PDOT é aprovado em segundo turno e redação final

Os deputados distritais aprovaram no início da noite desta quarta-feira (15) o segundo turno e a redação final do projeto de lei complementar nº 17/2011, do Executivo, que atualiza o Plano Diretor de Ordenamento Territorial (PDOT). O texto final aprovado pelos distritais recebeu poucas modificações na votação em segundo turno, em relação às emendas aprovadas nas comissões permanentes que analisaram o projeto. Foram registrados 17 votos sim, três abstenções e quatro ausências na votação final da proposta.
Uma das mudanças no segundo turno estabelece um prazo de cinco anos para que as áreas rurais transformadas em urbanas apresentem projeto de parcelamento. A mesma emenda, de autoria de vários deputados, determina que nos casos de áreas transformadas em outros planos o prazo será de três anos.
Para o secretário de Habitação, Geraldo Magela, a grande vitória do PDOT foi a inclusão do dispositivo que impede a reserva de terras para especulação. O secretário afirma que o governo tem até 2014 para propor revisão ao projeto. "No ano de 2013 é obrigatório que se volte a discutir o PDOT", assegura Magela. Segundo ele, até lá serão concluídos os projetos de lei do Plano de Preservação do Conjunto Urbanístico de Brasília (PPCUB), da Lei de Uso e Ocupação do Solo (Luos) e do Zoneamento Ecológico-Econômico (ZEE), que consolidam o regime jurídico da ocupação urbana do DF.
Saiba Mais:
PDOT - No Distrito Federal, o Plano Diretor de Ordenamento Territorial (PDOT) é o instrumento responsável pela organização territorial. Ele define as diretrizes relacionadas com as formas de ocupação do solo em áreas urbanas, rurais e espaços naturais.
Apontar locais de desenvolvimento econômico, com maior integração entre as cidades, levando em consideração a preservação do meio ambiente e as políticas de transporte são algumas metas abordadas no documento.

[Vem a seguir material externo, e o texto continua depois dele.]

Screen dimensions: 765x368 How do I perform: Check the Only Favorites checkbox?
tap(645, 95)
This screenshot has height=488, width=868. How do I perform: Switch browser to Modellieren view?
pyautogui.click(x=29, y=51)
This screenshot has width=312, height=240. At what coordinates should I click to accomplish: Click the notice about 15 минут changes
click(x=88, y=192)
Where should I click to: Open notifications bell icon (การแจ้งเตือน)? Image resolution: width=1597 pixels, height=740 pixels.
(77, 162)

O plano também define áreas de expansão habitacional e estratégias de regularização de locais consolidados como forma mais acertada para diminuir o déficit habitacional. Ele também pretende, em primeira instância, o pleno desenvolvimento das funções sociais da propriedade urbana e rural e o uso socialmente justo e ecologicamente equilibrado de seu território, de forma a assegurar o bem-estar de seus habitantes.

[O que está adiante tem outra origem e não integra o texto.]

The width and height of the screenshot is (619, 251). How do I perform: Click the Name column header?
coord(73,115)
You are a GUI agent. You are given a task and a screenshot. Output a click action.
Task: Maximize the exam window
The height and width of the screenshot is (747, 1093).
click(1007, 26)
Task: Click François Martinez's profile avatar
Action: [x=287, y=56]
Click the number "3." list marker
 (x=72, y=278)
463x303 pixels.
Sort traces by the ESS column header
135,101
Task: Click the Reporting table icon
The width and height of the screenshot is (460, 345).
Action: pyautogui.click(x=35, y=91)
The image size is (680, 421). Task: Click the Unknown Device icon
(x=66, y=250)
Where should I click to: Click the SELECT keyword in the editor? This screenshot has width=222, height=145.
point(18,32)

Atualização - O PDOT foi aprovado há dois anos pela Lei Complementar nº 803/2009 e sua atualização tornou-se necessária porque 60 dos 1.668 dispositivos constantes da lei foram julgados inconstitucionais, especialmente em relação aos princípios de legalidade e uso social da propriedade.

A proposta original da revisão chegou à Câmara Legislativa em agosto de 2011, mas foi retirada menos de um mês depois, para adequação. A votação do projeto de lei que atualiza o PDOT foi adiada para este segundo semestre. O objetivo da atualização é preencher os vazios da lei, decorrentes da Ação Direta de Inconstitucionalidade.

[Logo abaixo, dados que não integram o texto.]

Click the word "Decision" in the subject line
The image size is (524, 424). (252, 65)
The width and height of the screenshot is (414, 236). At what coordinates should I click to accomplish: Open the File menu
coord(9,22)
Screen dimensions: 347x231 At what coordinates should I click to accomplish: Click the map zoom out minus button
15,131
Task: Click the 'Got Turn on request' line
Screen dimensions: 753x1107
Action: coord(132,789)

Histórico - A obrigatoriedade do plano diretor foi instituída pelo Estatuto da Cidade, lei federal de 2001 que regulamenta os artigos 182 e 183 da Constituição Federal. O plano detalha as intervenções permitidas em cidades com mais de 20 mil habitantes e traz diretrizes setoriais para as áreas correlacionadas com o planejamento territorial - Meio Ambiente, Saneamento e Resíduos Sólidos.